How to Successfully Brief Your Ad Agency

“Clients get the work they deserve.”

It’s an old saying on this side of the aisle. Accurate? Unfortunately, it usually is.

We look at successful marketing as a collaborative effort. It’s a partnership between client and agency, and both sides must shoulder an equal burden for the partnership to work. For an agency to produce great work, the client has to put in as much as they hope to get out.

Brief creatively

The creative brief is the beating heart of any work your agency produces. These vital documents go by many names. Brand dashboard. Creative blueprint. Marketing input form. Whatever it’s called, the creative brief is necessary for any great work. It’s a roadmap, a blueprint, a treasure map where “X” marks the spot for inspired, innovative and effective results. It’s a benchmark to evaluate whether any and all work – from concepts to executions –hits the mark. The brief is a living creature that will be referenced many times throughout the life of the partnership.

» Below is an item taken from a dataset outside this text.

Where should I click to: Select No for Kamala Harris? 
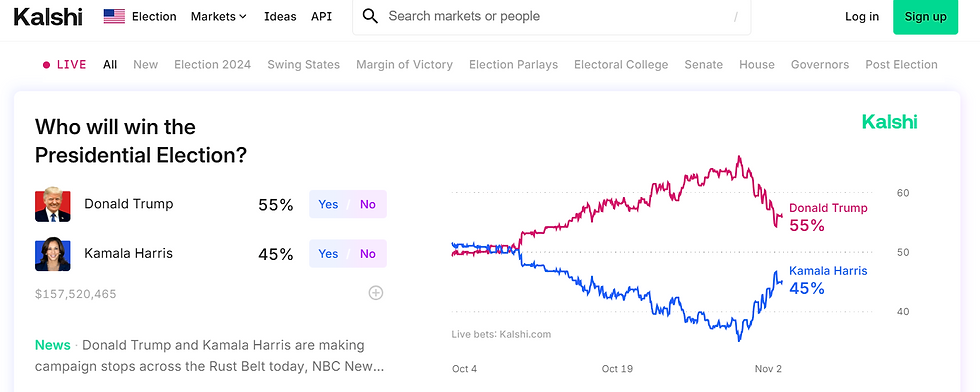(368, 254)
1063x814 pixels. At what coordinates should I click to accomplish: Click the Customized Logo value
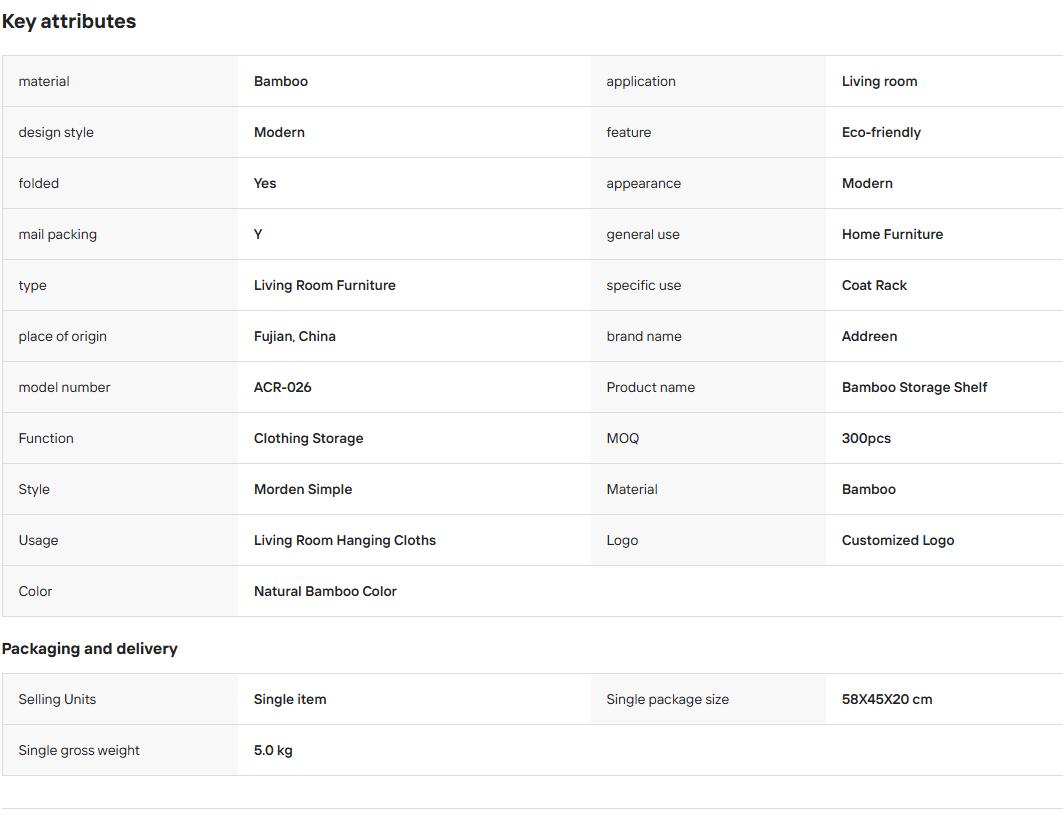[898, 540]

While a good, thorough brief is essential, a bad or incomplete brief can be disastrous. It can lead to a lot of wasted effort, money and – most importantly – time. A poorly executed brief is the rotten gift that keeps on giving; it sends you the wrong direction, forcing you to continually stop and evaluate what went wrong and why. And that’s if you realize that things were going south before it’s too late.

But what makes a good creative brief?

Good briefs start with good client input. And this is where the client has to put in the work. When discussing your hopes, dreams and history with your agency, it’s essential to go beyond “checking the boxes.” Yes, there are the basics (although critical) that must be defined. Every agency will ask every client every question on this list:

  • What is the reason for the communication? (Objective or purpose)
  • With whom are we talking? (Target audience)
  • What does audience currently think? (The “insight”)
  • What do we want them to think? (Desired response)
  • What’s the single most important message we want to communicate? (The “meat”)
  • What are the top three support messages? (What are the top three reasons to believe?)
  • What are the key insights that should help us engage?
  • Do we have sufficient reference sources?

This list is essential and takes thoughtful, honest responses from the client. Many of the questions seem complex but are deceptively simple. A good agency will help a willing client navigate this list to get directly to the desired end-point, but the client must have thought long and hard about each answer. It’s not easy, but it is vital. That said, answering the questions to the best of your ability is only half of the success equation.

Painting a portrait of the bigger picture

As we said earlier, this is a partnership. We collaborate, conspire, laugh and cry together. It’s an ongoing process and it doesn’t end at the creative brief, but when completing our creative brief, there are some “bigger picture” considerations to keep in mind for your agency to begin doing good work for the long term. They’re not always easy, but they are vital.

  • Be open and honest. Include us in your internal circle of trust.
  • Don’t hold anything back.
  • Be thoughtful. Dig deep to provide more than “yes and no” answers.
  • Think inspirational. If you’re pumped up, we’ll be pumped up. You’ll see better work.
  • Allow us to challenge you (respectfully). Have a thick skin. You pay us for our insights and (often strong) opinions. You might not always like what we have to say, but listen; it might keep you (and us) from making mistakes.
  • Be sure to let us know what’s non-negotiable and what is mandatory. We need to know this up front. We’ll all save a lot of time in the long run.
  • Don’t waffle. Have conviction in your beliefs. If you feel that strongly about a direction, we’ll listen.
  • Provide realistic timelines. Be patient. We need quality “think time” (yes, we always like to throw in more time whenever we can).
  • Hold the briefing in person. Letting us get to know you, see your face, watch your body language, etc., helps more than you know. Nonverbal cues are useful to feel our way through this courting period.
  • Provide us with sufficient resources, including access to others within your organization beyond you and your marketing team. Sales, research, product development, distribution, etc., all have insight and POVs that provide useful perspective.

We have to go deeper

When prepping for your agency briefing, you have to dig beneath the surface in a number of ways. When talking audience profiles and insights, go beyond target audience basics. Provide us with more than basic designation, demos, psychographics. Look into personal habits, purchase behaviors, etc. The more information you can give us, the more accurately we can tailor your messages. These profiles shouldn’t be conjecture; they should be research based. Whether the data and research are your own or someone else’s, everything moving forward should be based on proven key audience insights. Have none? It would be wise to do some research. Survey an audience. Do some social listening. Otherwise, we’re all just shooting in the dark.

Let us do the work

It’s important to let us focus on one thing at a time. One thing is just that … one thing, not “one thing plus a few other things.” Yes, your “one thing” can have multiple support points, but it should always be one clear unique selling proposition. Focusing lets us get right into our process, which lets us get right to the point. It’s important to not interfere with that process. Yes, circumstances could dictate a change of direction; it happens, and we roll with those punches. Let us do our thing, and it’ll all make sense in the end.

And finally, never underestimate the value of a casual debriefing meeting at the local watering hole.